## Source data:
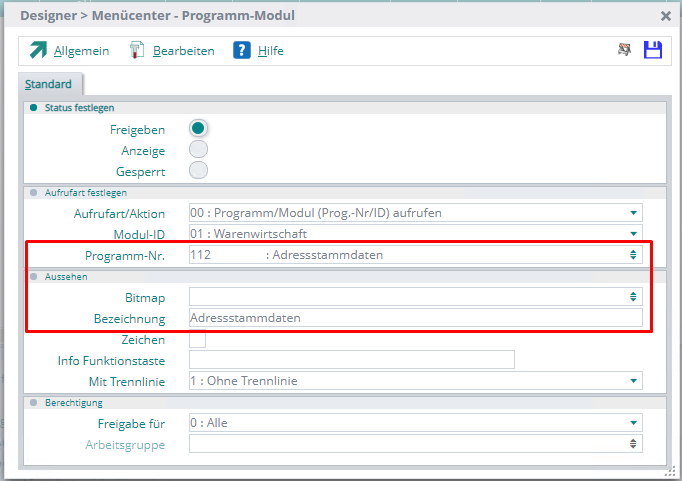Image resolution: width=682 pixels, height=481 pixels.
Task: Click the blue floppy disk save icon
Action: coord(652,51)
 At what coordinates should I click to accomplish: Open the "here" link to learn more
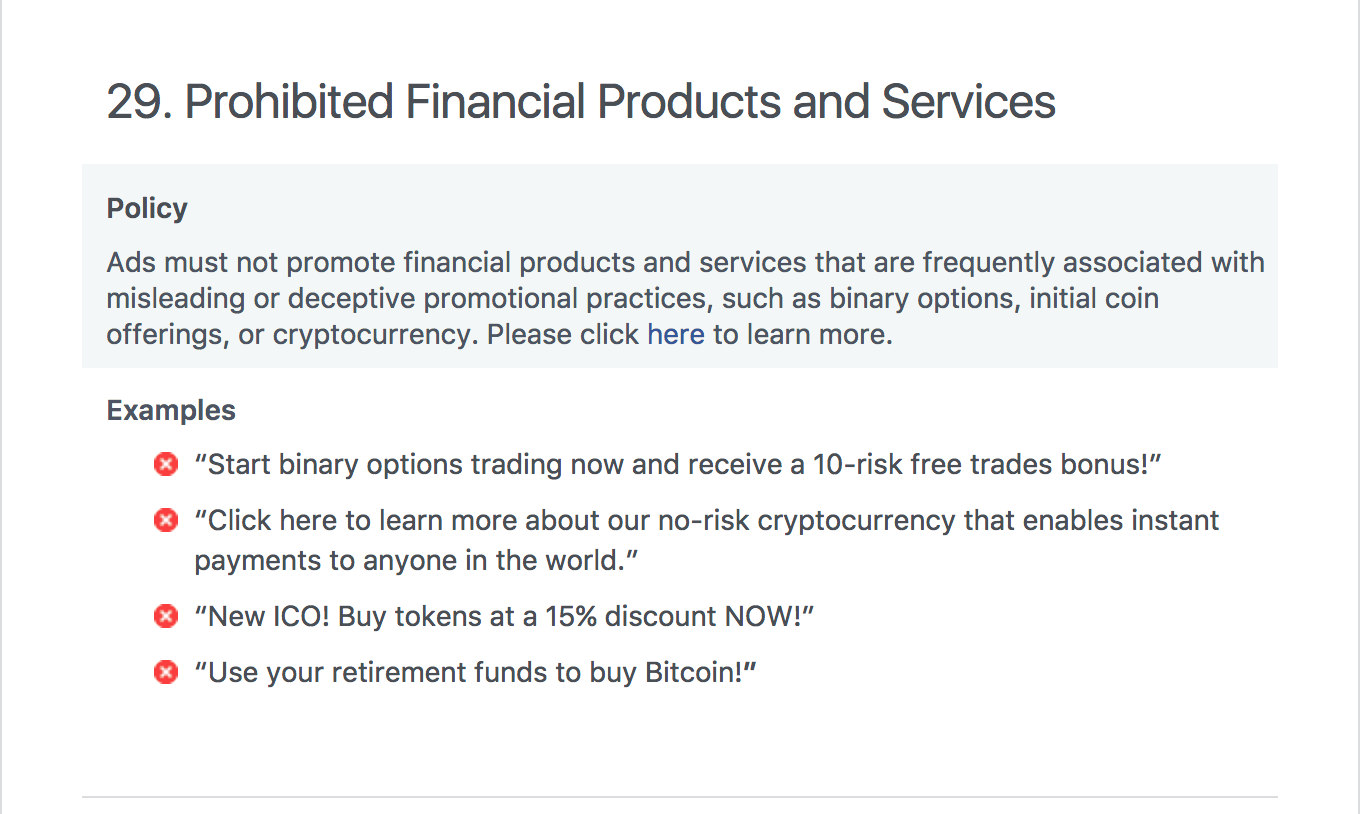676,334
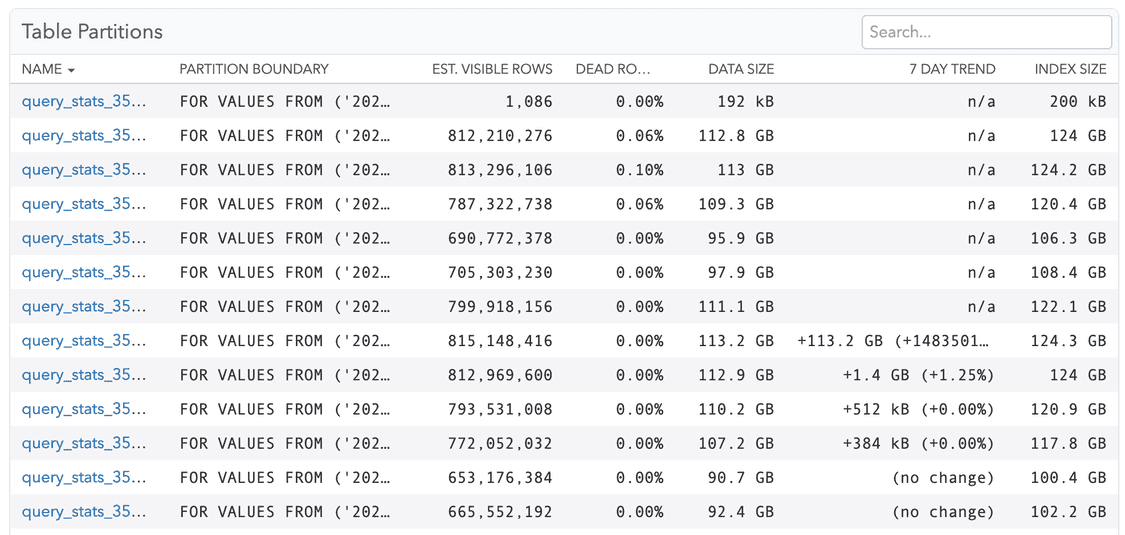Click the sort arrow next to NAME

click(x=71, y=70)
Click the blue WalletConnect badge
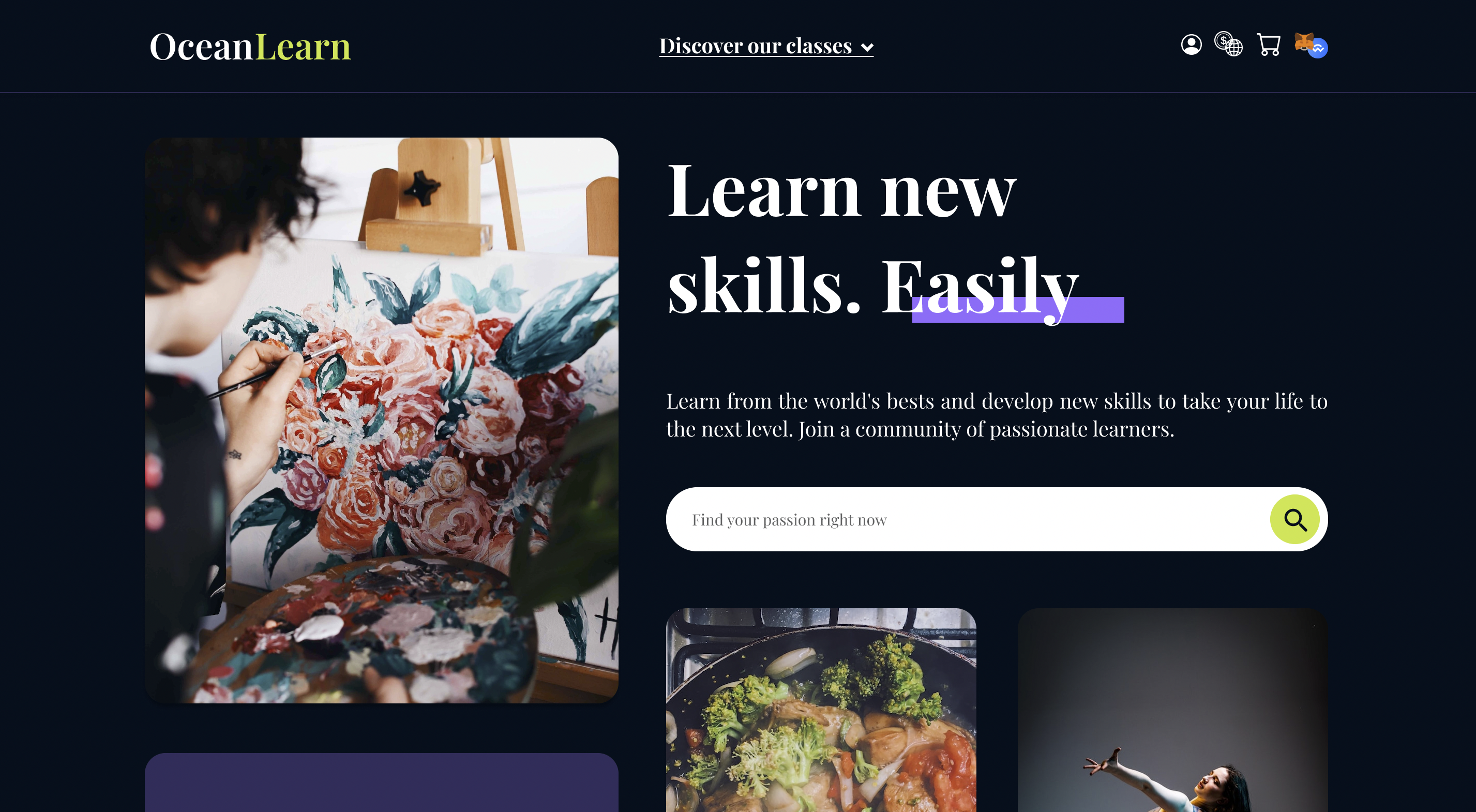The width and height of the screenshot is (1476, 812). pos(1318,49)
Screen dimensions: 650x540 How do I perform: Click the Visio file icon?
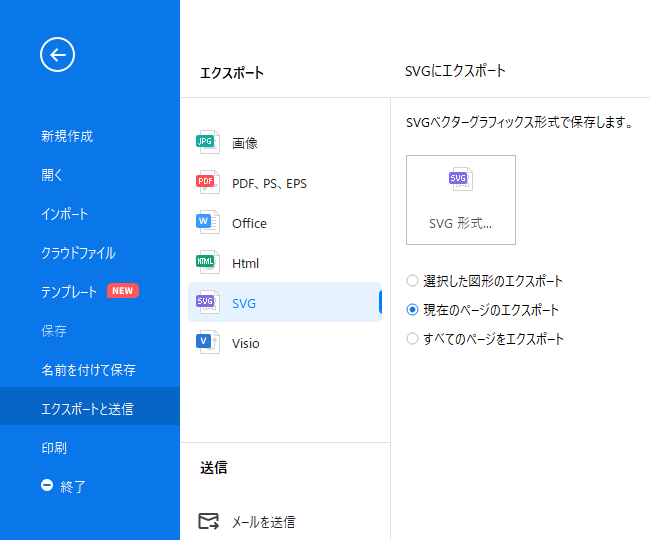click(207, 343)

## Exercise:
From the material above, write out exactly the lines from the line with "Screen dimensions: 650x540" through the closing line, inclusive, and no pictures.

## Output for this exercise:
Screen dimensions: 650x540 How do I perform: Click the Visio file icon?
click(207, 343)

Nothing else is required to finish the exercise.